WHAT IS REQUIRED:
Copy the data. Keep every character as given.
=== Section Start ===
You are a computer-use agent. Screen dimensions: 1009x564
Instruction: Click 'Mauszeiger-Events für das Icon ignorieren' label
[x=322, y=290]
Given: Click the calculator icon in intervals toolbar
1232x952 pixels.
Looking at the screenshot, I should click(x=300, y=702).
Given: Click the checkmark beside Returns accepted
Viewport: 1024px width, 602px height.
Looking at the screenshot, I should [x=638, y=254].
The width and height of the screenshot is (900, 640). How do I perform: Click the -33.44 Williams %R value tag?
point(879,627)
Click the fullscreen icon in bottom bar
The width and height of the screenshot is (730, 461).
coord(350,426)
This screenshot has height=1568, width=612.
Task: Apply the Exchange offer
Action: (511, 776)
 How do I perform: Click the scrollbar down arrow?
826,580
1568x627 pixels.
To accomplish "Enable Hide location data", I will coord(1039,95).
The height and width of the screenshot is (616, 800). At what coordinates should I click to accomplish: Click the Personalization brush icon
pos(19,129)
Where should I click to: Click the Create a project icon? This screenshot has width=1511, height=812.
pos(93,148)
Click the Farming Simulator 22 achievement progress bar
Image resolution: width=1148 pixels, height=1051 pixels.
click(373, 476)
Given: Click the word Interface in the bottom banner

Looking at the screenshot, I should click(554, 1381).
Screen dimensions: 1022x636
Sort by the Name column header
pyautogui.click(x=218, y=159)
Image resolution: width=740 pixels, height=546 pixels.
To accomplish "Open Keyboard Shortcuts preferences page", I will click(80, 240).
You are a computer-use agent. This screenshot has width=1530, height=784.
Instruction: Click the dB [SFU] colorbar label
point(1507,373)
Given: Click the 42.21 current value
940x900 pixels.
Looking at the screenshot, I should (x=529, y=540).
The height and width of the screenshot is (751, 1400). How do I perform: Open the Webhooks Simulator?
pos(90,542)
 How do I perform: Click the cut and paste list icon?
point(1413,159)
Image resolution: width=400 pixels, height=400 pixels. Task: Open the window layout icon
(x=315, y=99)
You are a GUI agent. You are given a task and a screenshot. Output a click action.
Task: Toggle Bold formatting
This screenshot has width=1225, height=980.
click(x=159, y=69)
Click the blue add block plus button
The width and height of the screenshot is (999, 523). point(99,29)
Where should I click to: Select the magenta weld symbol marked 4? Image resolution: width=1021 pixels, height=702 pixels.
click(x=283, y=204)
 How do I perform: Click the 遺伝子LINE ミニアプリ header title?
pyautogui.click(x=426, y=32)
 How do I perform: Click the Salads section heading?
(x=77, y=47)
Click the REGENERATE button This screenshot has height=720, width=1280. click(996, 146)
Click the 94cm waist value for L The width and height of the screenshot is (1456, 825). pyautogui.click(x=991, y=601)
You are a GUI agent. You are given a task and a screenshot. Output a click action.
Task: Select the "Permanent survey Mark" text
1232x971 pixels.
=== Section End ===
SOLVED EXERCISE:
You are a computer-use agent. Screen dimensions: 1009x564
Instruction: Click 'Mauszeiger-Events für das Icon ignorieren' label
[x=322, y=290]
Given: Click the calculator icon in intervals toolbar
1232x952 pixels.
Looking at the screenshot, I should click(x=300, y=702).
Given: Click the checkmark beside Returns accepted
Viewport: 1024px width, 602px height.
Looking at the screenshot, I should [x=638, y=254].
The width and height of the screenshot is (900, 640). How do I perform: Click the -33.44 Williams %R value tag?
point(879,627)
Click the fullscreen icon in bottom bar
The width and height of the screenshot is (730, 461).
coord(350,426)
This screenshot has height=1568, width=612.
Task: Apply the Exchange offer
Action: (511, 776)
 How do I perform: Click the scrollbar down arrow?
826,580
1568x627 pixels.
To accomplish "Enable Hide location data", I will coord(1039,95).
The height and width of the screenshot is (616, 800). At what coordinates should I click to accomplish: Click the Personalization brush icon
pos(19,129)
Where should I click to: Click the Create a project icon? This screenshot has width=1511, height=812.
pos(93,148)
Click the Farming Simulator 22 achievement progress bar
Image resolution: width=1148 pixels, height=1051 pixels.
click(373, 476)
Given: Click the word Interface in the bottom banner

Looking at the screenshot, I should click(554, 1381).
Screen dimensions: 1022x636
Sort by the Name column header
pyautogui.click(x=218, y=159)
Image resolution: width=740 pixels, height=546 pixels.
To accomplish "Open Keyboard Shortcuts preferences page", I will click(80, 240).
You are a computer-use agent. This screenshot has width=1530, height=784.
Instruction: Click the dB [SFU] colorbar label
point(1507,373)
Given: Click the 42.21 current value
940x900 pixels.
Looking at the screenshot, I should (x=529, y=540).
The height and width of the screenshot is (751, 1400). How do I perform: Open the Webhooks Simulator?
pos(90,542)
 How do I perform: Click the cut and paste list icon?
point(1413,159)
Image resolution: width=400 pixels, height=400 pixels. Task: Open the window layout icon
(x=315, y=99)
You are a GUI agent. You are given a task and a screenshot. Output a click action.
Task: Toggle Bold formatting
This screenshot has width=1225, height=980.
click(x=159, y=69)
Click the blue add block plus button
The width and height of the screenshot is (999, 523). point(99,29)
Where should I click to: Select the magenta weld symbol marked 4? Image resolution: width=1021 pixels, height=702 pixels.
click(x=283, y=204)
 How do I perform: Click the 遺伝子LINE ミニアプリ header title?
pyautogui.click(x=426, y=32)
 How do I perform: Click the Salads section heading?
(x=77, y=47)
Click the REGENERATE button This screenshot has height=720, width=1280. click(996, 146)
Click the 94cm waist value for L The width and height of the screenshot is (1456, 825). pyautogui.click(x=991, y=601)
You are a GUI agent. You are given a task and a screenshot. Output a click action.
Task: Select the "Permanent survey Mark" text
1232x971 pixels.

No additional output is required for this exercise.